Dans le premier âge des vers, il n’est pas aussi aisé de les éclaircir que dans les suivans, à cause de la petitesse de leur corps. Voici la manière la plus simple d’opérer cet éclaircissement. Donnez aux vers de la feuille nouvelle, sans être hachée ; si vous avez retardé la donnée d’une demi-heure, ils se jeteront sur cette feuille avec avidité, & dans un instant elle en sera couverte. Alors on prend les feuilles par leurs pétioles & on les place sur d’autres claies. Cette manière est plus expéditive, que celle, de soulever, avec une aiguille à tricoter, la couche de feuilles où reposent les vers.
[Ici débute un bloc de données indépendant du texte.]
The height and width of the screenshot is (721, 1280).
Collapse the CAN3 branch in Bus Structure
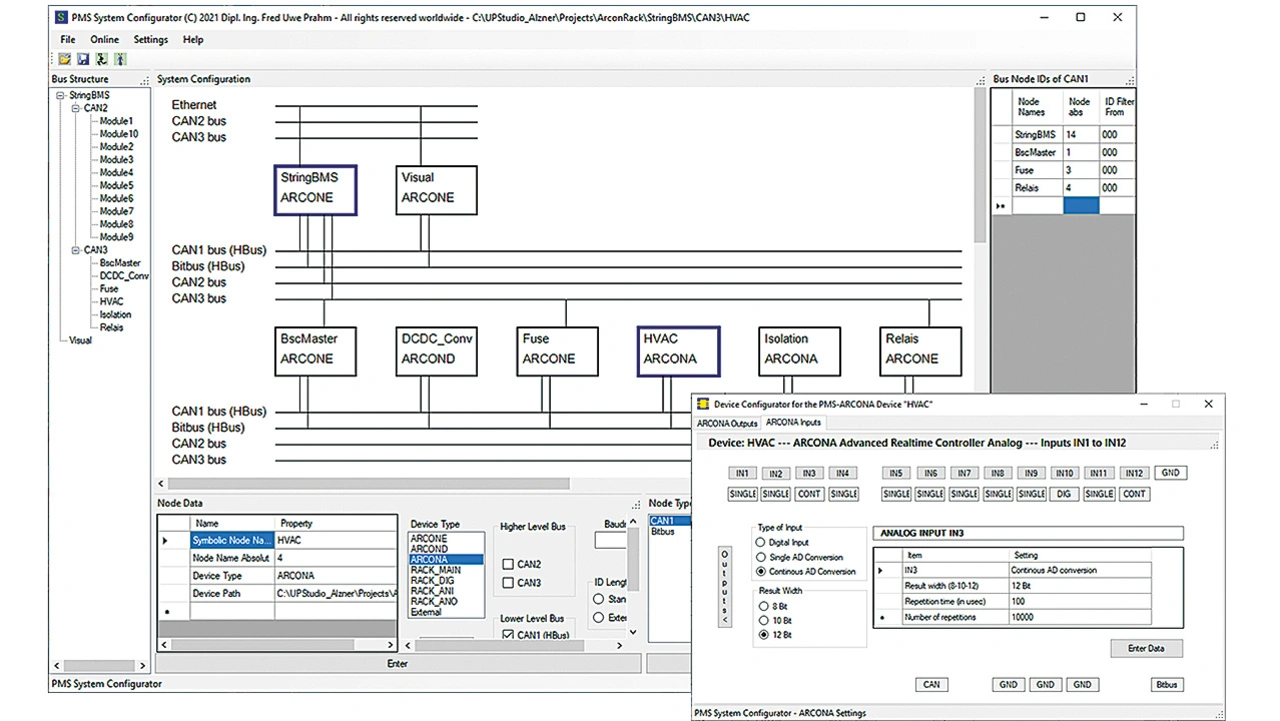click(x=75, y=250)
On ne craint pas de les meurtrir, puisqu’on ne les touche point. C’est en éclaircissant les vers, qu’on peut juger de leurs progrès. Plus ils seront à leur aise, mieux ils profiteront. À cet âge ils occupent très-peu d’espace ; ainsi on a toujours plus de local qu’il ne faut pour les étendre.

Le moment de la première mue approche, la nature a pourvu à ce que l’animal acquière la force convenable pour passer heureusement ce temps pénible, en augmentant son appétit pendant 24 heures, & quelquefois un peu plus. Cette disposition à manger est appelée petite-frèze. À la seconde mue, elle dure trente-six heures, à la troisième, quarante-huit, à la dernière, soixante. À cette époque, un repas de plus est nécessaire, & la donnée sera plus forte. Cet appétit extraordinaire étant satisfait, l’insecte a plus de force ; son corps rempli d’alimens, se gonfle, sa eau se détend, & la mue s’opère facilement. (Voyez le commencement de cet article sur le mécanisme de la mue).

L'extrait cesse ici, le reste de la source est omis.